Literary museum in Bath, England

The Jane Austen Centre at 40 Gay Street in Bath, Somerset, England, is a permanent exhibition which tells the story of Jane Austen's Bath experience, and the effect that visiting and living in the city had on her and her writing.

The building is part of a block (31–40 Gay Street) which has been designated by English Heritage as a Grade II listed building.

Since 2001 it has hosted the annual Jane Austen Festival, the largest and longest running Jane Austen Festival in the world. Events include a Summer Ball and a costumed promenade through the centre of Bath.

The centre also has Regency Tea Rooms.

==Waxwork==

The Waxwork of Jane Austen on display at the centre

The Jane Austen Waxwork is a life size wax model of the author, commissioned by the Jane Austen Centre. It was unveiled at the centre on 9 July 2014 and is currently on public display there. The only verifiable image of her is a small watercolour painted by her sister Cassandra. This, however, has been acknowledged by experts as a 'poor attempt' and was described by her niece as 'hideously unlike' her aunt Jane. At the same time though, there exists many contemporary descriptions of her by friends and it was in this fact that the origin of the sculpture lies.

In 2002, David Baldock, Director of the Jane Austen Centre, commissioned forensic artist Melissa Dring to create a new portrait of Austen, after reading about her work creating a likeness of Vivaldi for a film company, from eye-witness accounts. As David Baldock said: "We were always asked what Jane Austen looked like and in a way the only reference point we had was Jane Austen’s sister, Cassandra’s, very poor watercolour and we didn’t feel it did her justice".

The portrait was unveiled in December 2002. The process was taken a step further in 2011, when the Jane Austen Centre commissioned a three-dimensional, life-size wax figure. Many visitors are often surprised by the size of the wax figure, standing at an impressive 5 ft 8". However, Jane was described in several accounts as being a "tall and slender" woman, and in 21st century measurements, it isn't all that different to today.

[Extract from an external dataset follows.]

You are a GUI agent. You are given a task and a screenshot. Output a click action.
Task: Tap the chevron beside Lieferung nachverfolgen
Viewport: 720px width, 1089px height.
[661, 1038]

Based upon the 2002 portrait, the wax figure's creation was undertaken by the portrait sculptor Mark Richards. During the three-year process it took to create the Jane Austen figure, Richards worked closely with Melissa Dring, along with hair and colour artist Nell Clarke, and designer Andrea Galer. The latter, dressing the completed figure in authentic period costume. The completed figure was unveiled to the world media on Wednesday 9 July 2014, at the Jane Austen Centre; the figure being displayed in a specially created space within the centre.